The Alliance to End Chickens as Kaporos asked the New York state courts to order local police to enforce public nuisance, safety and health codes to prevent Orthodox Jews from engaging in “kaporot,” the annual ritual slaughter of barnyard chickens.
In a decision on Tuesday (June 6), five New York Supreme Court justices said they could not compel police to enforce laws that require the discretion and personal judgment of officers.
They also reinforced the religious rights of those who practice kaporot.
“(A)lthough they may be upsetting to nonadherents of such (a) practice, the United States Supreme Court has recognized animal sacrifice as a religious sacrament and decided that it is protected under the Free Exercise Clause of the Constitution,” the decision states.
Kaporot is performed in the 10 days between Rosh Hashanah, the Jewish New Year, and Yom Kippur, the Day of Atonement and the most holy day of the year to many Jews. In the ritual, men, women and children swing a white chicken — a sign of purity — above their heads three times as they pray for their sins to be transferred to the chicken.

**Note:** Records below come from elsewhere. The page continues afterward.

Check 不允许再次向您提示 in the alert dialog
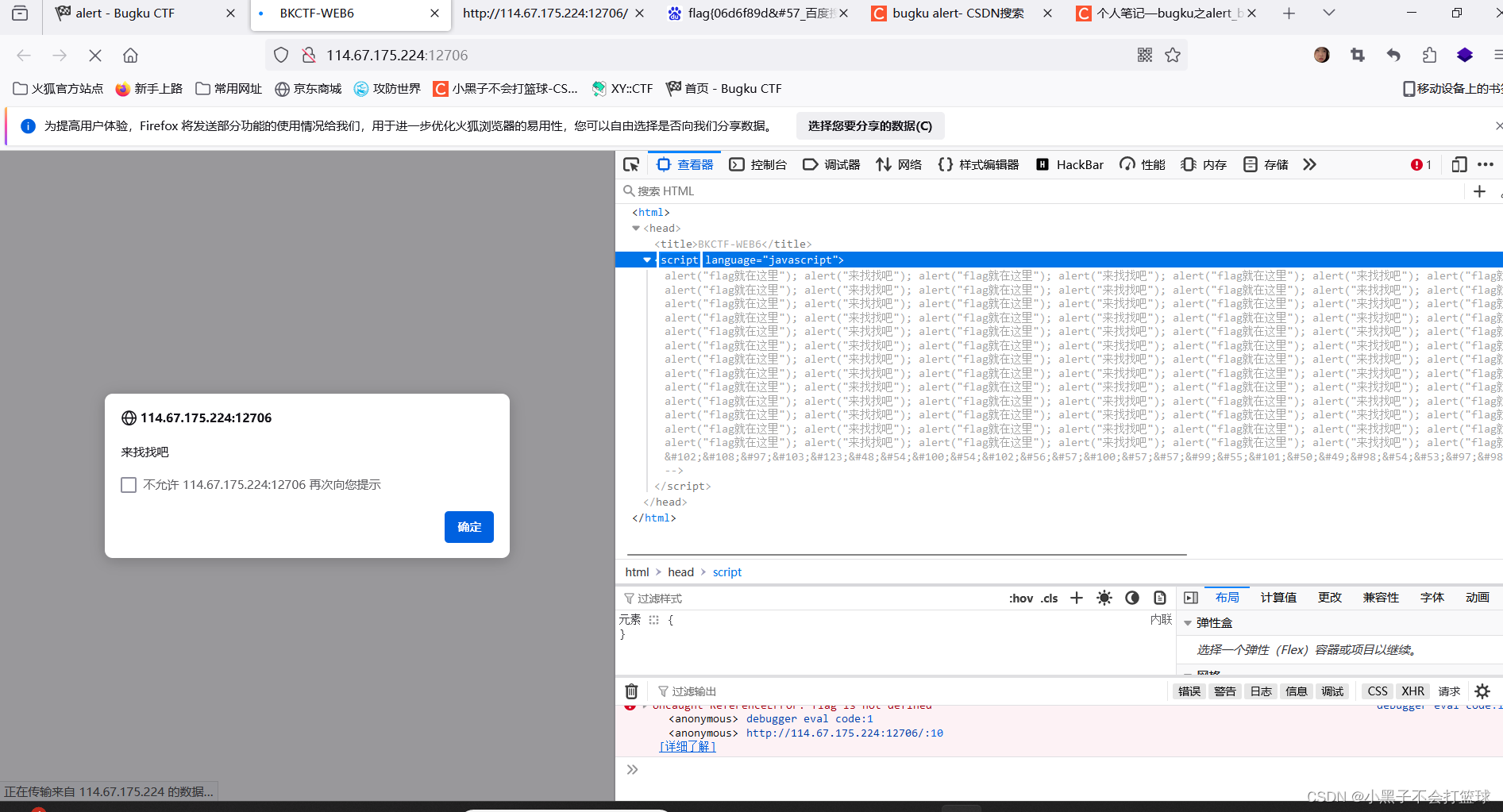Image resolution: width=1503 pixels, height=812 pixels. coord(129,484)
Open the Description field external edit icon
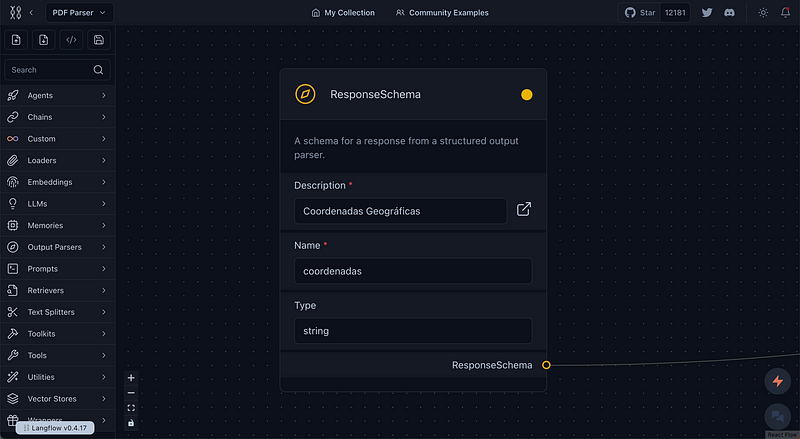This screenshot has width=800, height=439. pyautogui.click(x=524, y=210)
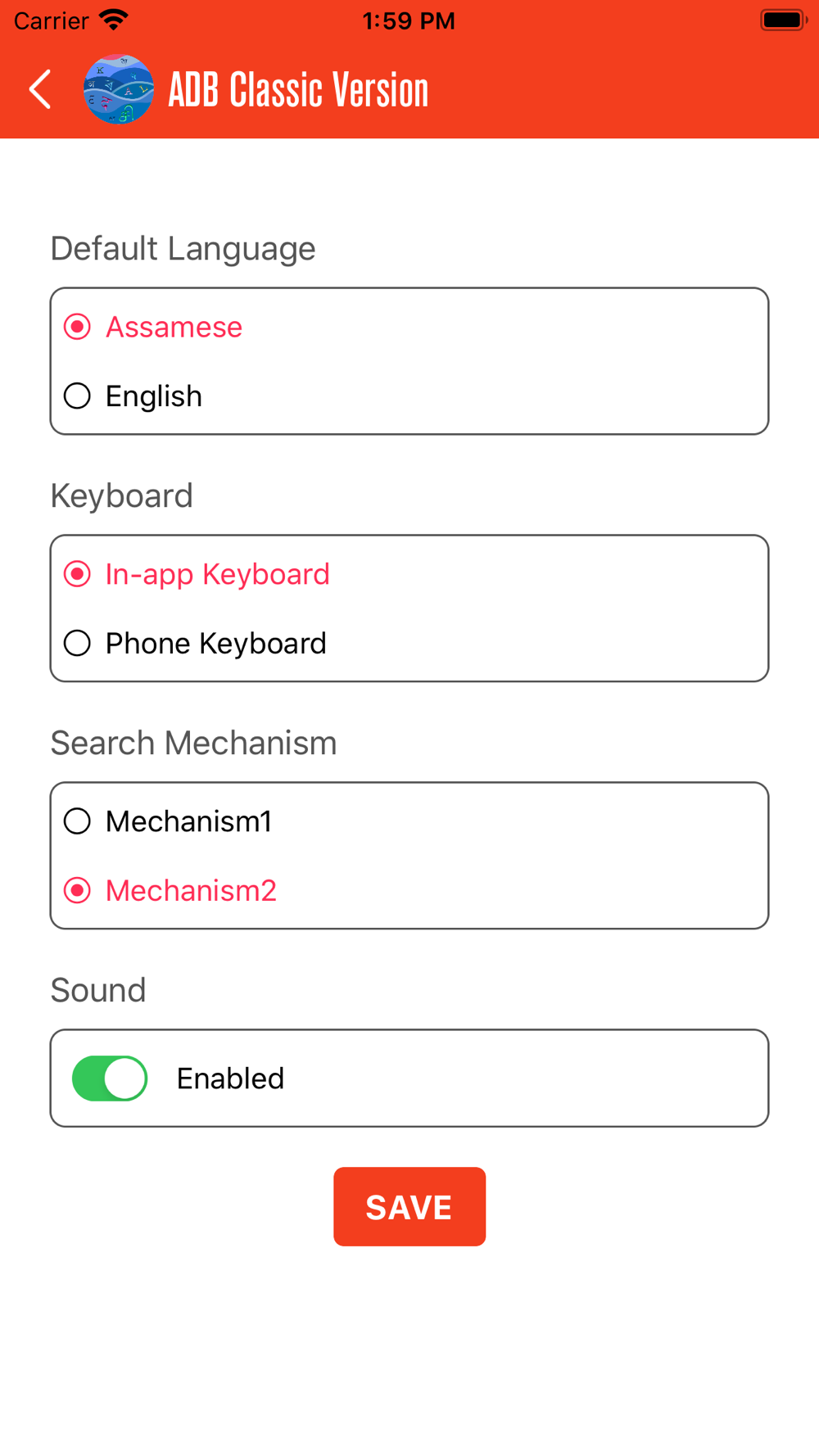Tap the Wi-Fi status icon
The height and width of the screenshot is (1456, 819).
(113, 20)
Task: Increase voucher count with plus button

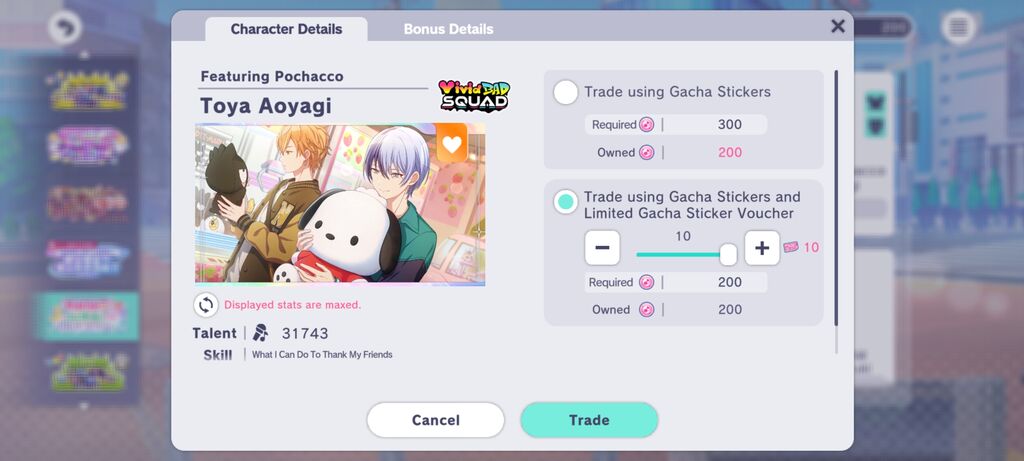Action: click(762, 248)
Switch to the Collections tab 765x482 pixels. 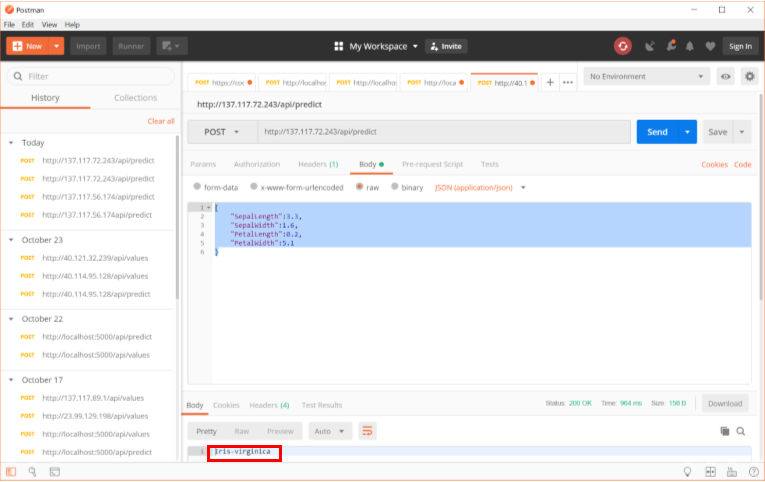135,98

Then the chicken is slaughtered in a kosher manner by slitting its throat. The meat — or the monetary equivalent — is donated to the poor.
The alliance, a project of United Poultry Concerns, an animal rights organization based in Virginia, has tried for several years to end kaporot, in which it says thousands of chickens die cruelly and violently. The group would like participating Jews to substitute money, as a charitable donation, or a nonanimal object in the ritual.
The alliance has been unsuccessful in preventing kaporot in Southern California, too.